**Stated task**. Continue the forum thread on SSH key permissions, starting right after its final post.

It looks like it's complaining about not being able to read the keytype.  I'll try regenerating the keys again...

----------

## machinelou

Yep, regenerating the keys worked this time.. Thanks

----------

## magic919

Excellent.  Glad it all worked out.  And we all get to see some stuff and learn along the way.  Maybe you could mark [SOLVED]

----------

## bigbob73

 *magic919 wrote:*   

> I'd be tempted to regenerate the keys before digging too deep.  You could change ownership of .ssh dir to match user:users, rather than user:root.  Mine is like that and mode 600.
> 
> You can restart sshd with -d [1-3] to increase verbosity of logging to see what is happening.

 

Is this a security feature of ssh? I had my permissions at 700, but it wouldn't accept the key.  do you have to change permissions to add a key and then change them back?

Bigbob

----------

## machinelou

Yes -- I think.. I read in another thread here that the permissions of .ssh have to be specific otherwise it might not actually be you logging in, just someone with enough permissions to fiddle with your .ssh directory.

----------

## bigbob73

 *machinelou wrote:*   

> Yes -- I think.. I read in another thread here that the permissions of .ssh have to be specific otherwise it might not actually be you logging in, just someone with enough permissions to fiddle with your .ssh directory.

 

i have set ~/.ssh, ~/.ssh/authorized_keys, and the key all to 600 and I still can't get putty to connect using the key only.  I must be missing something somewhere.

**Material provided**.
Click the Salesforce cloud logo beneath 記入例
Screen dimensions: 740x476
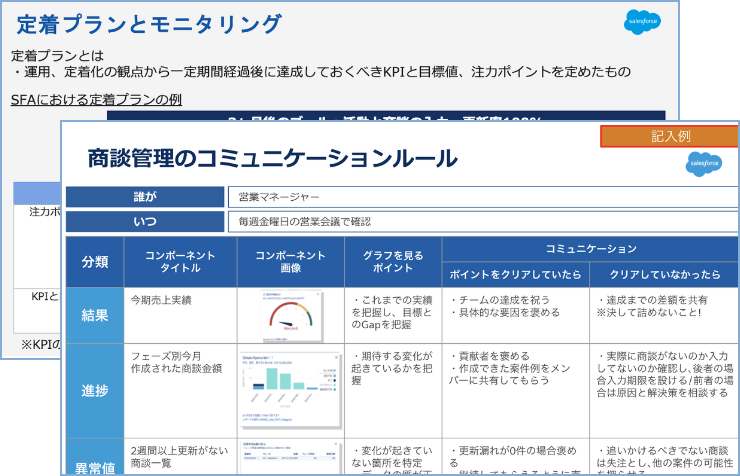(703, 163)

**Task response**.
----------

## daeghrefn

yeah, sshd will not accept a key if the permissions on /home/user/.ssh and contained files are not correct.  

 *Quote:*   

> i have set ~/.ssh, ~/.ssh/authorized_keys, and the key all to 600 and I still can't get putty to connect using the key only. I must be missing something somewhere.

 

Check your sshd logs to see what sshd is telling you.  Usually it gives you a reason as to why it rejects a key.

----------

## bigbob73

[quote="daeghrefn"]yeah, sshd will not accept a key if the permissions on /home/user/.ssh and contained files are not correct.  

 *Quote:*   

> i have set ~/.ssh, ~/.ssh/authorized_keys, and the key all to 600 and I still can't get putty to connect using the key only. I must be missing something somewhere.

 

Check your sshd logs to see what sshd is telling you.  Usually it gives you a reason as to why it rejects a key.[/]

log says that [sshd] socket: Address family not supported by protocol.  this comes up after restarting sshd.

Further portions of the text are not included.